== Excerpted text ==
-----
OIDC tokens by default have a one hour expiry.

Important

You must finish all remaining steps within that timeframe. If the time expires before you complete the later steps, such as calling Databricks APIs, you must repeat this step to generate a new Google OIDC token.

Step 4: (For Account API only) Create a Google OAuth access token for your main service account (SA-2)

Note

This step is required only to call the Account API 2.0. To call workspace APIs, skip this step.

The request to generate an access token includes a lifetime field that defines how long the access token is valid. If you only need the token to be active for five minutes, set to 300s (300 seconds). The following example uses 3600s, which represents one hour.

Important

  • You must finish all remaining steps within that timeframe. If the time expires before you complete the later steps, such as calling Databricks APIs, you must repeat this step to generate a new Google OAuth access token.

  • By default, an hour (3600s) is the maximum duration you can set for the lifetime field. To extend this limit, contact Google customer support and request an exception.
-----
== Extracted records ==
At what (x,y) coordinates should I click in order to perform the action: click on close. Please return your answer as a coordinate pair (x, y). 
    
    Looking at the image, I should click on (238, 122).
-----
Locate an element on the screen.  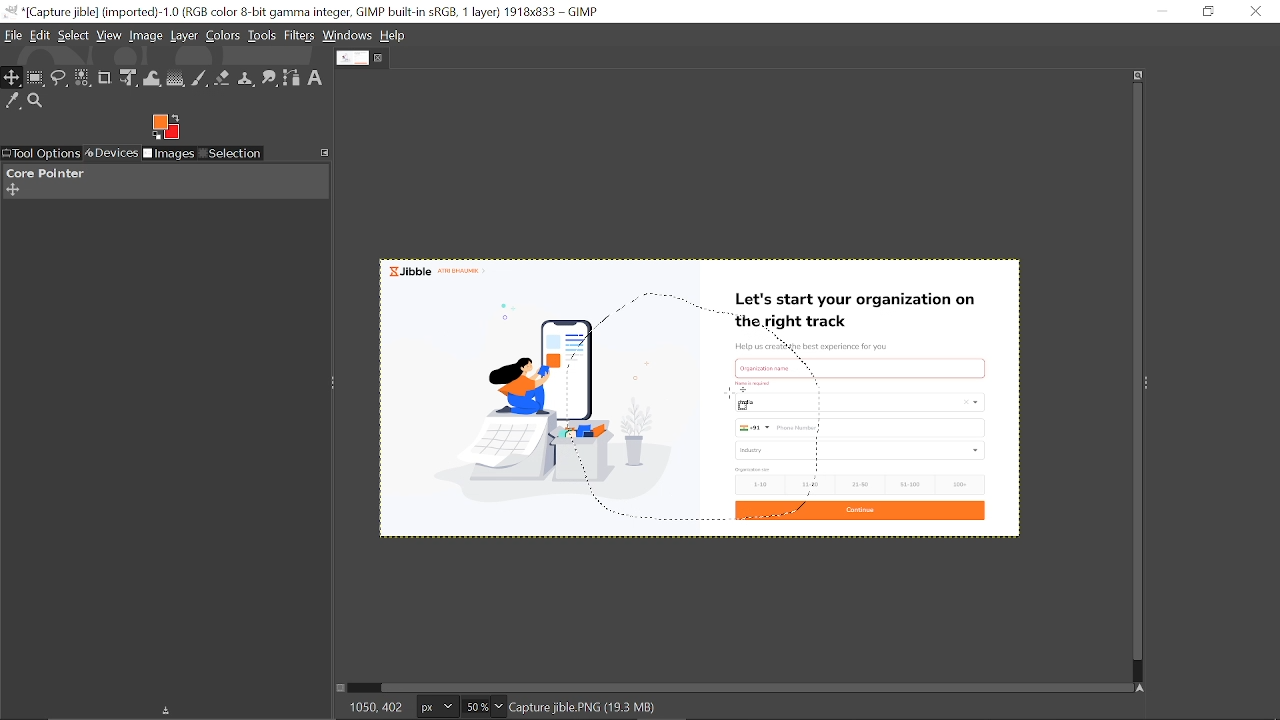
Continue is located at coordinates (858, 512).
-----
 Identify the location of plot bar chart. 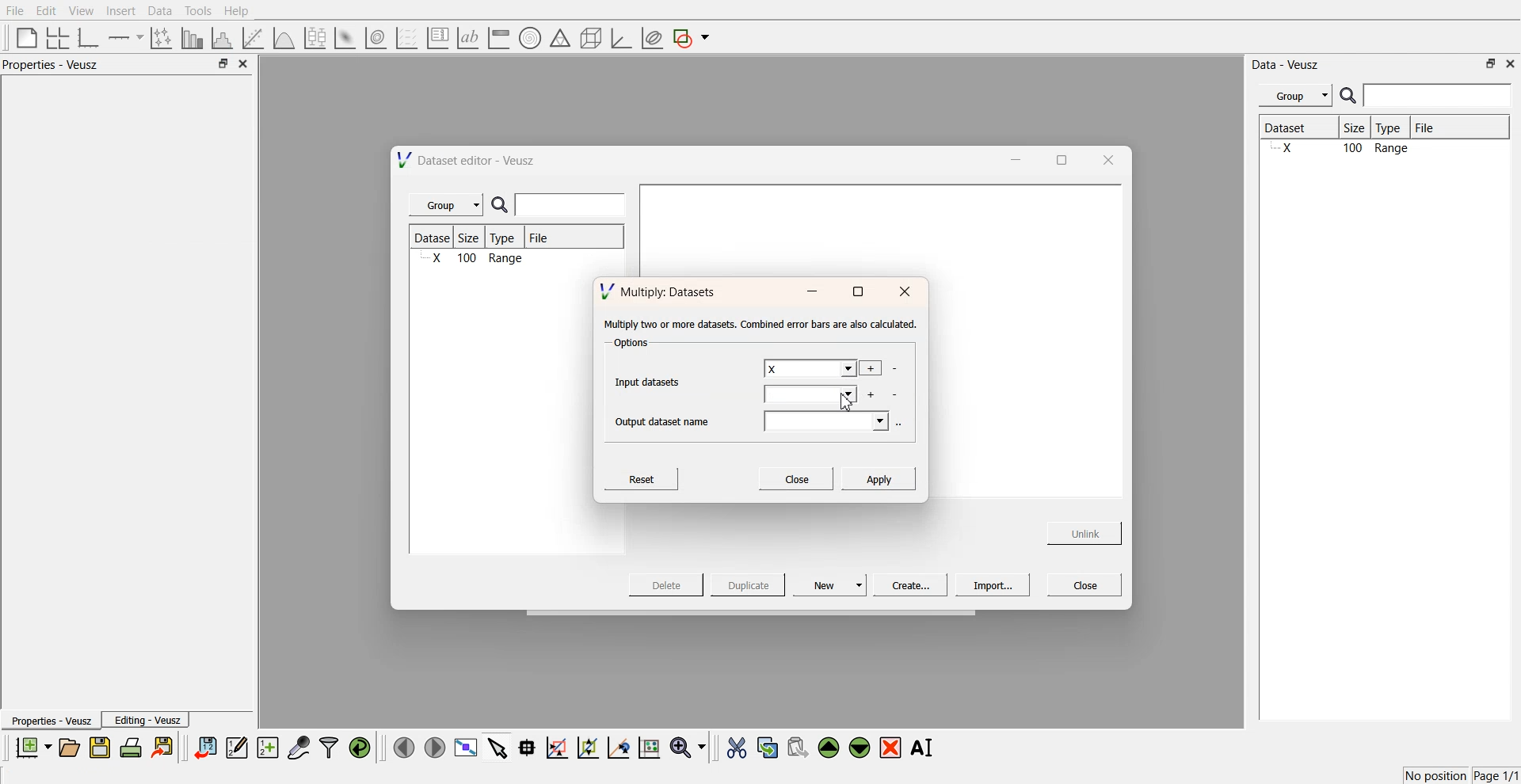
-----
== Exercise requirements ==
1. Return the passage on Google OIDC and OAuth tokens verbatim, from "The request to" up to and including "request an exception.".
2. Retype word for word the lines in the entries from the line with "At what (x,y)" up to and including the line with "Looking at the".

== Task-by-task solutions ==
1.
The request to generate an access token includes a lifetime field that defines how long the access token is valid. If you only need the token to be active for five minutes, set to 300s (300 seconds). The following example uses 3600s, which represents one hour.

Important

  • You must finish all remaining steps within that timeframe. If the time expires before you complete the later steps, such as calling Databricks APIs, you must repeat this step to generate a new Google OAuth access token.

  • By default, an hour (3600s) is the maximum duration you can set for the lifetime field. To extend this limit, contact Google customer support and request an exception.

2.
At what (x,y) coordinates should I click in order to perform the action: click on close. Please return your answer as a coordinate pair (x, y). 
    
    Looking at the image, I should click on (238, 122).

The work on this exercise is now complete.